Yapılacak işler:
• 1. Metin bölümünden "Her şey ücrete" ile "ve etkinliğe sahiptir." arasındaki kısmı, her iki ifade de dahil olmak üzere aynen tekrarlayın.
• 2. Metin bölümüne göre yüksek rayiçli hukuk büroları hangi amaçla hazır beklemektedir? Bir iki cümleyle açıklayın.
• 3. Metin bölümüne dayanarak aşağıdaki soruları yanıtlayın:
(a) Plaza medyasında neler ücrete tabidir?
(b) Ortaklık bittikten sonra ne başlar?
(c) Aydın Doğan, kendisine yan bakanı nasıl bırakabilecek güçtedir?

Onlarla işi bitip de sepetleyene kadar tabii. Sonra ortaklık bitiyor, en pespayesinden bir gırtlaklaşma başlıyor.
Her şey ücrete tabî plaza medyasında. Yüksek rayiçli hukuk büroları patronun ayağına dolanacak hızar artıklarına haddini bildirmek üzere aportta.
Dünyanın her yerinde parayla satın alınabilen her türlü nesneyi satın alabilir, seçer, yerleştirir, suyuna pilav pişirir Aydın Doğan. Yan bakanı hayat boyu işsiz -hatta arkadaşsız- bırakabilecek güce ve etkinliğe sahiptir.

Veri kayıtları:

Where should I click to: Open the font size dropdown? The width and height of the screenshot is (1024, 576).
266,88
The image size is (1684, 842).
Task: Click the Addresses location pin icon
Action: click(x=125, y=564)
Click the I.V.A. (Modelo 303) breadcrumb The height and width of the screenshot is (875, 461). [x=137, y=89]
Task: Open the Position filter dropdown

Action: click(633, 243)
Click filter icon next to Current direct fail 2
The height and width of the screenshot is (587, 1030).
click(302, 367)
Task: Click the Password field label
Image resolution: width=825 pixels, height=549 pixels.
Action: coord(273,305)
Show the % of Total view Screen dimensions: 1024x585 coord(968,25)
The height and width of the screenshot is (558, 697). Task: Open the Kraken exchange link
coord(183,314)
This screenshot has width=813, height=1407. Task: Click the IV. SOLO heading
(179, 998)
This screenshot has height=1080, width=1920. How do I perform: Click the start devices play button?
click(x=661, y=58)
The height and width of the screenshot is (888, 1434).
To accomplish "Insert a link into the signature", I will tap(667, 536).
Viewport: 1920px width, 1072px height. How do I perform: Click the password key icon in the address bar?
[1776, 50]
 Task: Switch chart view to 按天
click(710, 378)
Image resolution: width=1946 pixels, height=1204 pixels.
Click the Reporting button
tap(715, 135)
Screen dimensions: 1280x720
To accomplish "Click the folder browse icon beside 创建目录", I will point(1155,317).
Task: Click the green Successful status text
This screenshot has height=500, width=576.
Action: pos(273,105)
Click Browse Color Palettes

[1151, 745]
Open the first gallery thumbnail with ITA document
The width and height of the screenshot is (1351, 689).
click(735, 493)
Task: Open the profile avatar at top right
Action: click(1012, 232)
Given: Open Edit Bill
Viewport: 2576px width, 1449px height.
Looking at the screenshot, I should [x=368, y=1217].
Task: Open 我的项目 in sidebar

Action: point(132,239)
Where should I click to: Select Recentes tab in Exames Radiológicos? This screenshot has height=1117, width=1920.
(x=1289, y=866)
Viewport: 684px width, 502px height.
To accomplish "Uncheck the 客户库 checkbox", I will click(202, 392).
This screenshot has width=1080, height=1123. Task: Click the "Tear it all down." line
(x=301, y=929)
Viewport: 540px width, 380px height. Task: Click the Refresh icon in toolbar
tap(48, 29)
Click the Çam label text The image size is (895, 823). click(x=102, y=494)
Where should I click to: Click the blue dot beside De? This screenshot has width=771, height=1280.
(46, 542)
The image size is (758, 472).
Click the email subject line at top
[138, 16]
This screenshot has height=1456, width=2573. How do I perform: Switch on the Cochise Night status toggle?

Yanıtlar:
• 1.
Her şey ücrete tabî plaza medyasında. Yüksek rayiçli hukuk büroları patronun ayağına dolanacak hızar artıklarına haddini bildirmek üzere aportta.
Dünyanın her yerinde parayla satın alınabilen her türlü nesneyi satın alabilir, seçer, yerleştirir, suyuna pilav pişirir Aydın Doğan. Yan bakanı hayat boyu işsiz -hatta arkadaşsız- bırakabilecek güce ve etkinliğe sahiptir.

• 2. Yüksek rayiçli hukuk büroları, patronun ayağına dolanacak "hızar artıkları"na haddini bildirmek üzere hazır beklemektedir.

• 3.
(a) Her şey ücrete tabidir.
(b) En pespayesinden bir gırtlaklaşma başlar.
(c) Hayat boyu işsiz, hatta arkadaşsız bırakabilecek güçtedir.